Amherstburg: Town council passes moratorium on putting artificial fluoridation into drinking water

Source: The Amherstburg Echo | February 7th, 2012 | By Ron Giofu
Location: Canada, Ontario

Artificial fluoridation will stay out of Amherstburg’s drinking water after town council passed a moratorium against adding fluoride Monday night.

Town council was unanimous in passing a motion put forward by Councillor Carolyn Davies that called for the moratorium to be put into place. Her motion read “that a moratorium be put on future purchase and installation of new municipal water fluoridation equipment and future purchase and use of fluoridation chemical known as hydrofluorosilicic acid (H2SiF6) containing silicofluoride and further that administration be directed to request from government jurisdictions including Health Canada, the Ontario Ministries of Labour and Environment, evidence ensuring that town employees and any others working with the hydrofluorosilicic acid process are not put in harm’s way, as required by the Ontario Health and Safety Act (1990).”

Fluoride is the legal and financial responsibility of municipal governments, said Davies and that more information is now available that when fluoride was first introduced roughly 60 years ago.

“I think we’ve heard more peer reviews and scientific reviews that didn’t exist in the ‘40s or the ‘50s,” she said.

The town had already suspended artificial water fluoridation last April awaiting information repairs were made to the system and methodology in providing fluoridation was provided by the town’s consultants CH2M Hill. However, Davies said that becomes a “moot point” with her motion now passed.

“Why spend taxpayers’ money on something that has proven evidence of human harm?” she asked.

Davies added she is confident there will be no evidence to the contrary to come forth proving there is are no safety risks to adding fluoride to drinking water.

“I think we should go through with it,” said Councillor Bart DiPasquale of the moratorium. “Other communities have done it. Let’s go through with it and move on.”

Kimberly DeYong of Fluoride Free Windsor and Heather Gingerich, director of the International Medical Geology Association, told council of their research in respect to potential risks fluoride poses to both human health and environment.

DeYong said Amherstburg was the only town not served by the Windsor Utilities Commission to still use fluoride in its water. She added that 13 Canadian municipalities in the last 15 months to stop putting fluoride in its drinking water.

“Our water is something that should be pure. It should not be used to deliver medication,” said DeYong.

Gingerich recommended that council not resume artificial fluoridation, noting that it would comply with environmental regulations, protect people including the unborn and elderly and allow provincial public health care dollars to be targeted in other ways. She noted that people begin to show negative impacts in the third generation of exposure.

Several local residents also urged council to eliminate artificial fluoridation.

“As a private resident, I would like to be able to be confident that the water we are drinking is water,” said Lorene Clayton.

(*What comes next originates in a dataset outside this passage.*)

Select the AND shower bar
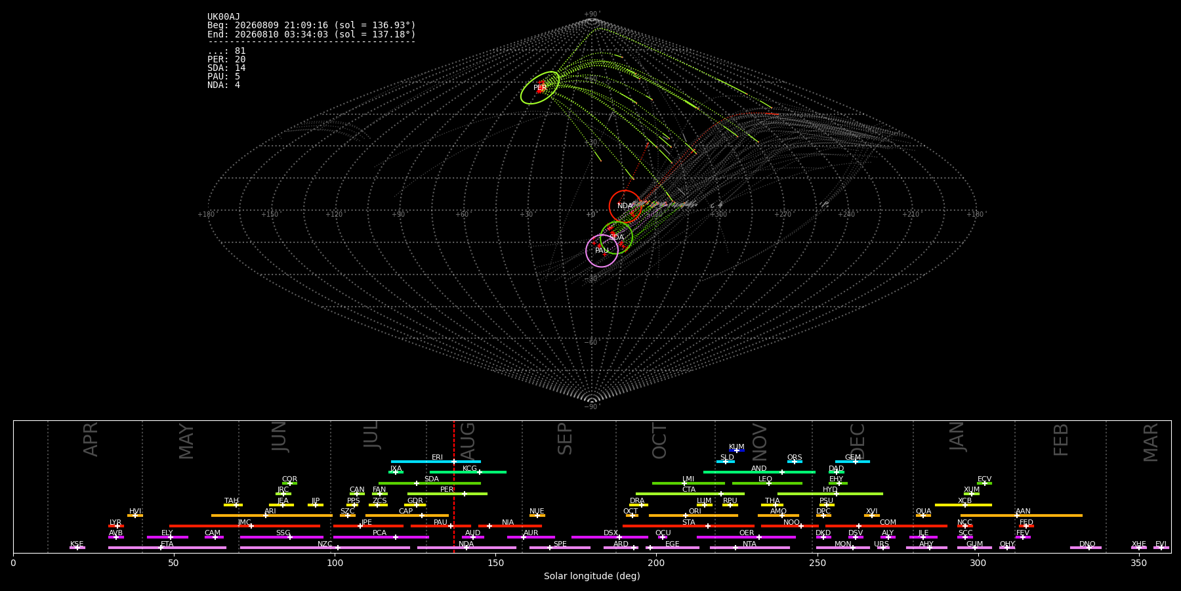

If water is fluoridated, she said people couldn’t even make soup without being exposed.

“I’d love to be able to make that choice,” she said, of being able to choose water that hasn’t been fluoridated.

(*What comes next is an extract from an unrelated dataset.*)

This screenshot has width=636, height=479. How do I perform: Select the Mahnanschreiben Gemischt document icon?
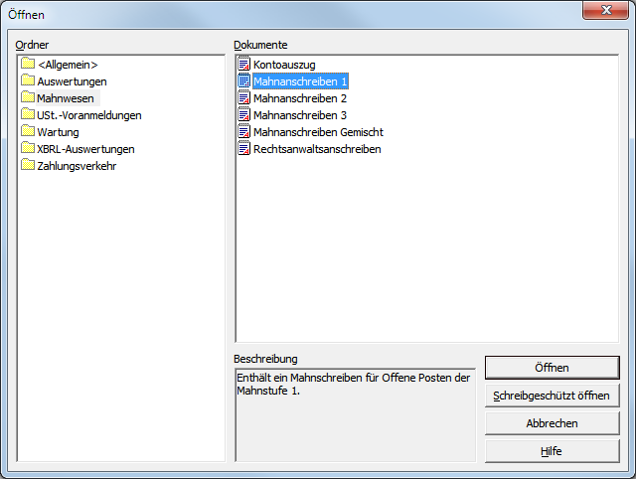[243, 132]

“I would like to urge council to take the time and review what has been presented tonight,” said Pat Andrews. “I’d like to be able to drink water that is just water.”

Christine Moody quoted from a Nov. 15, 2011 letter by Dr. Hardy Limeback, professor and head of preventive dentistry at the University of Toronto.

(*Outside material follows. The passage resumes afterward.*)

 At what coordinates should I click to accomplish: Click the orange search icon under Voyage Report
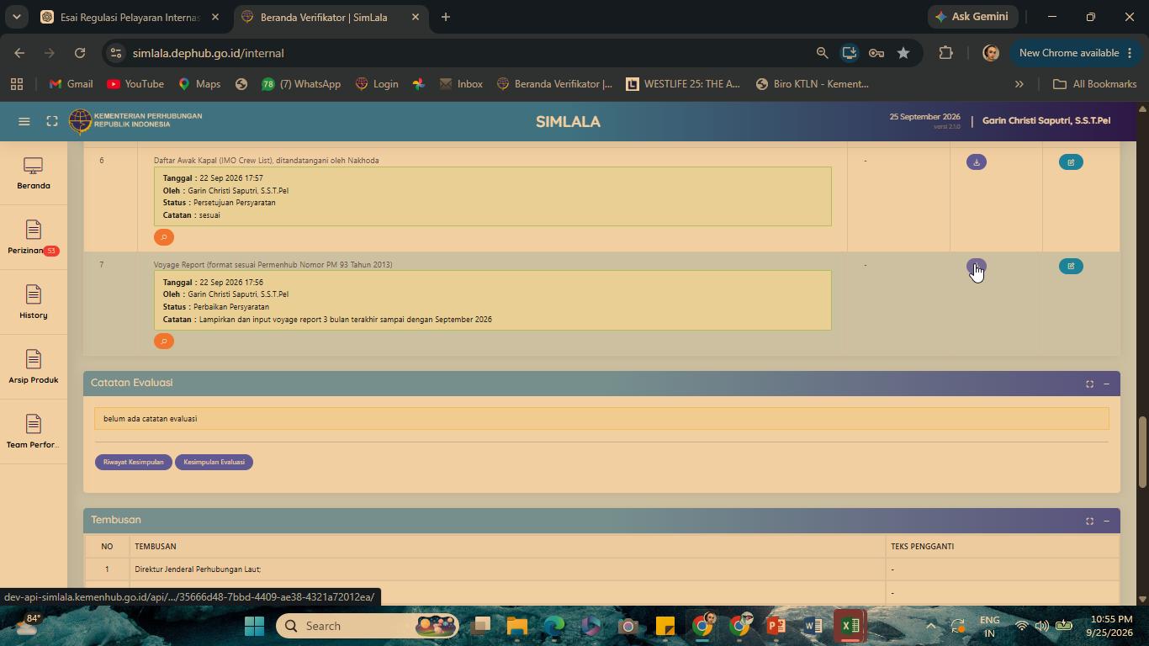pyautogui.click(x=164, y=341)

The letter read, in part, that Limeback has “personally conducted years of funded research at the University of Toronto on the topic of fluorosis (fluoride poisoning) and bone effects of fluoride intake. A bone study, for which we received national funding, comparing hip bones of people who live in Toronto (fluoridated since 1963) to the bones of people from Montreal (Montreal has never been fluoridated) suggests disturbing negative changes in the bone quality of Torontonians. This is not good.”

Limebeck’s letter also stated that fluoride has not been shown to be safe and effective and that the pendulum is shifting to where fluoride is being considered “not safe, and no longer effective.”